SoftBank CEO Says T-Mobile Deal Is Plan B If He Loses SprintYuki Yamaguchi and Scott Moritz
SoftBank Corp. Chief Executive Officer Masayoshi Son, seeking to expand into the U.S. wireless market, said he sees T-Mobile US Inc. as a “Plan B” acquisition target if he fails to purchase Sprint Nextel Corp.
“I plan to go with Plan A if possible,” Son told a Bloomberg reporter in Tokyo today, referring to the company’s October agreement to buy Sprint. SoftBank increased its bid for Sprint to $21.6 billion this week, aiming to ward off a counteroffer from Dish Network Corp. Son said he doesn’t have any concern about SoftBank’s ability to finance the deal.
Son is counting on Sprint, the third-largest U.S. wireless carrier, to jump-start his international expansion. To do that, he’ll have to get past fellow billionaire Charlie Ergen, the chairman and co-founder of Dish. Ergen wants to use Sprint to vault his satellite-TV company into mobile-phone services.
“I am determined to be No. 1 in the world very soon in my industry,” Son said in a speech today. “You are lucky not to be my competitor.”
The power struggle between the two billionaires extends to a bidding war for Clearwire Corp., the money-losing high-speed wireless network jointly owned by Sprint. Dish has offered $4.40 a share for Clearwire, topping a Sprint bid of $3.40. Clearwire endorsed Dish’s deal this week, dealing a blow to SoftBank, which sees a unified Sprint and Clearwire as part of its U.S. expansion plan.
While Sprint owns just over 50 percent of Clearwire, it needs full ownership to take control of the business’ valuable spectrum -- airwaves that could be used to bolster Sprint’s network.
If it pursued T-Mobile, which is majority-owned by Deutsche Telekom AG, SoftBank would be getting a smaller carrier. It ranks fourth in the U.S. market, behind Verizon Wireless, AT&T Inc. and Sprint. T-Mobile has a market value of $16.6 billion, compared with more than $22 billion for Sprint.

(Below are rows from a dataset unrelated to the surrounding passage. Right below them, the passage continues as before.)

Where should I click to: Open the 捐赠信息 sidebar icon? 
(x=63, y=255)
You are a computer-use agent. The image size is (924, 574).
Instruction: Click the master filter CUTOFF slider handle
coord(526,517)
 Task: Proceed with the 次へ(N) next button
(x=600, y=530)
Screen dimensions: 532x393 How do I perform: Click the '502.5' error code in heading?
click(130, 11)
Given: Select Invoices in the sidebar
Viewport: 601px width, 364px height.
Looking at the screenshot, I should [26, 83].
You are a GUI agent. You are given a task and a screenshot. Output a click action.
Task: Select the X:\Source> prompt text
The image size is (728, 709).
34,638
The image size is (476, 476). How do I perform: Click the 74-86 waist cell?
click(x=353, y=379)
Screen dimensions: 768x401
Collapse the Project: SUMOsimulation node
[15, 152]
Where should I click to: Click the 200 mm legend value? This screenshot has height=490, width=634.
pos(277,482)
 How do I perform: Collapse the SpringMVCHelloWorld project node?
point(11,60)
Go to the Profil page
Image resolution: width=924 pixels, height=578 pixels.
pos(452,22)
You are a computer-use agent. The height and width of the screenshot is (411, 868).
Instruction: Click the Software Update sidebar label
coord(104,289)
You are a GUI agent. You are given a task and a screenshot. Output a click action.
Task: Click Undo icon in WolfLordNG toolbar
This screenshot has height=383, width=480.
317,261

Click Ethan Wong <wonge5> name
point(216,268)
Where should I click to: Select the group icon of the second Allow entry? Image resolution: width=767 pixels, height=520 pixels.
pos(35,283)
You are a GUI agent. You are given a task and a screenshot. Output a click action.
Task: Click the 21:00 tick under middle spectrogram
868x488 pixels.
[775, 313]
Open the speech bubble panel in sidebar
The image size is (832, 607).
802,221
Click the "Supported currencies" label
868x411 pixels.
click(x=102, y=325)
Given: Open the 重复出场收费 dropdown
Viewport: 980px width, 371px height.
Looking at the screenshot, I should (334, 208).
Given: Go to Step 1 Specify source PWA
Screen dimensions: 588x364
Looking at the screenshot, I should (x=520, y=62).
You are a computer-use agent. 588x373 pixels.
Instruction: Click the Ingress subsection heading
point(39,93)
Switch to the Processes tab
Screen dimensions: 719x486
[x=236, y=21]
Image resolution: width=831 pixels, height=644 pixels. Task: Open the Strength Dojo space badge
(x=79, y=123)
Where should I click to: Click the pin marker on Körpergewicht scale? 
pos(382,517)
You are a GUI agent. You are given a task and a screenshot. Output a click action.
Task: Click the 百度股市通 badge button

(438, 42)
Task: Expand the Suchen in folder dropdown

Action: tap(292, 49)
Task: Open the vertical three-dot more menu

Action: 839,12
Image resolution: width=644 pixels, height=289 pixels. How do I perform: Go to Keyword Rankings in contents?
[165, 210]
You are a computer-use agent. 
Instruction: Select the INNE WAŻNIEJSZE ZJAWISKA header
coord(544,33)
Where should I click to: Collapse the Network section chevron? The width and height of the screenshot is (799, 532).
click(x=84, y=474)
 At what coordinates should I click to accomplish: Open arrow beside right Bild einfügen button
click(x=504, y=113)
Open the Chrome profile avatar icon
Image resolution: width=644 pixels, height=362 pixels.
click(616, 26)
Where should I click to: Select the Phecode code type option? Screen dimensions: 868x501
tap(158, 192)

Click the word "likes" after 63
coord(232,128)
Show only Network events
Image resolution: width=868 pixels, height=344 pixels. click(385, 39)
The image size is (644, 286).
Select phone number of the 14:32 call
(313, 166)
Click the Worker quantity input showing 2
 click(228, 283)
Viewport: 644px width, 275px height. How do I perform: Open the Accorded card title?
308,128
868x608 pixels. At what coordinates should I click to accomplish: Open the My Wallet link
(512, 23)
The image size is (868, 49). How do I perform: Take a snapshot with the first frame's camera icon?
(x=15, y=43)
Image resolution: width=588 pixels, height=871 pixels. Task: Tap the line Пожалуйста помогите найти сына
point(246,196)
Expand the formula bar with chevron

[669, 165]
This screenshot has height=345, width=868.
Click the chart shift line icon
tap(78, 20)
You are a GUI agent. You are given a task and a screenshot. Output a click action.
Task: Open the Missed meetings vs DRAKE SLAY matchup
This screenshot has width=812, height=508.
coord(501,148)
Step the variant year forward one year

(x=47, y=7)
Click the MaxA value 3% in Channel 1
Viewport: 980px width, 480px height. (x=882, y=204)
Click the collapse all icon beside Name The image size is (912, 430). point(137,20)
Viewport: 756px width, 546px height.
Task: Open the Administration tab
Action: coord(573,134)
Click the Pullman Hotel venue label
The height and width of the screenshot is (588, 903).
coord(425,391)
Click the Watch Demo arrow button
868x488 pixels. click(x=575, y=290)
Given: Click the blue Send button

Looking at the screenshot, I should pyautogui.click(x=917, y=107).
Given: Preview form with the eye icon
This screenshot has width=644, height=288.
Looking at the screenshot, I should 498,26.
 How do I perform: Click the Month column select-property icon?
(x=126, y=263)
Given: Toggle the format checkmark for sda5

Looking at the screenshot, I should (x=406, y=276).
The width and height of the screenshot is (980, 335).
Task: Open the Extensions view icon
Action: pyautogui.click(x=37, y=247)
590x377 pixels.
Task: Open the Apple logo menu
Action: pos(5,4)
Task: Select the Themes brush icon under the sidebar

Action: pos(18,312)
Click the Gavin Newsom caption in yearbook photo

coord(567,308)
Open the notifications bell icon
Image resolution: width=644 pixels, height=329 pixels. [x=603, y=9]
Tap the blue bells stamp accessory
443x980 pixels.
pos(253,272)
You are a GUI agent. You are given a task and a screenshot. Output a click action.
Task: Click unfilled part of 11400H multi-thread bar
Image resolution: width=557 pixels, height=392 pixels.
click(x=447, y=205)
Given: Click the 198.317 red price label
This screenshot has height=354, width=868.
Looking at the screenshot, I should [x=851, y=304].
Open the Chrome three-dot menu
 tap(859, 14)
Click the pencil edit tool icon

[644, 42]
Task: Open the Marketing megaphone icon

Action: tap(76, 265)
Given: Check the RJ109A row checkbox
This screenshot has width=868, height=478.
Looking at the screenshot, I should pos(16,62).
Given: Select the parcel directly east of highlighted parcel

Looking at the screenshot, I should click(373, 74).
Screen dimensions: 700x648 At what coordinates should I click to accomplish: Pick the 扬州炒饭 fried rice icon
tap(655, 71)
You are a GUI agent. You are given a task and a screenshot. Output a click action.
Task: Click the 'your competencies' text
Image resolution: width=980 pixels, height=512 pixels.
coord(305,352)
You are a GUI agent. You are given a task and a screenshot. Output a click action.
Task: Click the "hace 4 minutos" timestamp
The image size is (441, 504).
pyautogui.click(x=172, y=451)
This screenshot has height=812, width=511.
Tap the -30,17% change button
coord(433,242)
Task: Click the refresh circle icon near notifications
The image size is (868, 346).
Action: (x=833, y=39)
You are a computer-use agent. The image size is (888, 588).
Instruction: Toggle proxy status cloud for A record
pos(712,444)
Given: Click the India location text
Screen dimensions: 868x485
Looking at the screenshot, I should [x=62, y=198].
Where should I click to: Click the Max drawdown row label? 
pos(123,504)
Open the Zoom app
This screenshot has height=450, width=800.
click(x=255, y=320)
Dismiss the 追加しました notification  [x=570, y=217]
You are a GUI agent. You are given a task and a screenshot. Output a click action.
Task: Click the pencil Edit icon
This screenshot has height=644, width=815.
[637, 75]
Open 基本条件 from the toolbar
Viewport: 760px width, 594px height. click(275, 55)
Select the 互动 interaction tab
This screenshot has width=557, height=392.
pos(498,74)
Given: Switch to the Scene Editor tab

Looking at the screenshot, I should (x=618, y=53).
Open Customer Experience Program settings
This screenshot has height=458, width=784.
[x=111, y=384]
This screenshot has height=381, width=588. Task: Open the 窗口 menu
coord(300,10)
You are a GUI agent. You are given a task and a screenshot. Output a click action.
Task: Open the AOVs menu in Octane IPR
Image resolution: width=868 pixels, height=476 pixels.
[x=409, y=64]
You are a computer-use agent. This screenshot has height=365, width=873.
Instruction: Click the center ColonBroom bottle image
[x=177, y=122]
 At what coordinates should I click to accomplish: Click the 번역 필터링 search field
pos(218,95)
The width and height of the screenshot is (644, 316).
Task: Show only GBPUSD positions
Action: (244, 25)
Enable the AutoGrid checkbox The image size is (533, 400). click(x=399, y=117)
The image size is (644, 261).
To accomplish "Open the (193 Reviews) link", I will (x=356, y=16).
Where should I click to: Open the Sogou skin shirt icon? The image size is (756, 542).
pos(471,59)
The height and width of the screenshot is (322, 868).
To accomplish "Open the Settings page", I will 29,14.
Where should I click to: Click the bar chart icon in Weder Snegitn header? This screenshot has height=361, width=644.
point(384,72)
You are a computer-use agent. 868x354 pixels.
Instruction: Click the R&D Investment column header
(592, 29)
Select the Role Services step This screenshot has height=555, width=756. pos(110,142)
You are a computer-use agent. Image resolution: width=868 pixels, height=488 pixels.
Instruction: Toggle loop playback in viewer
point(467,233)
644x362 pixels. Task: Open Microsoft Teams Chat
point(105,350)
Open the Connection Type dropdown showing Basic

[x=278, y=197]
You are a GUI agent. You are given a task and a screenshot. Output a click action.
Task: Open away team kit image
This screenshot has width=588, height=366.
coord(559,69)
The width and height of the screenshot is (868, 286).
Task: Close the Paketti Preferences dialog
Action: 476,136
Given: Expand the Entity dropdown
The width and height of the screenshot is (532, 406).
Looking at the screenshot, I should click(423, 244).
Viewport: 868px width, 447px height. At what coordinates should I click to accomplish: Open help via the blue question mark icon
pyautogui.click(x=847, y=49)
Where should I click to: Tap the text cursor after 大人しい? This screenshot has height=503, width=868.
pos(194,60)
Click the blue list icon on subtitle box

Sprint shares fell 1.4 percent on June 7 after Reuters reported that SoftBank was discussing an alternate deal with T-Mobile.
Ergen also has expressed interest in T-Mobile, people close to the situation said earlier this year. He informally approached Deutsche Telekom about a possible deal with the carrier sometime before April 10, before T-Mobile merged with MetroPCS Communications Inc. Andreas Leigers, a Deutsche Telekom spokesman, didn’t have an immediate comment on Son’s remarks.
When Deutsche Telekom agreed to combine T-Mobile with MetroPCS, the German company pledged not to sell shares of T-Mobile on the stock market for 18 months. Still, it’s allowed to sell its 74 percent stake all at once to a third party, Deutsche Telekom Chief Financial Officer Timotheus Hoettges told investors in May.
“We are in a position to sell all shares in one go,” Hoettges said.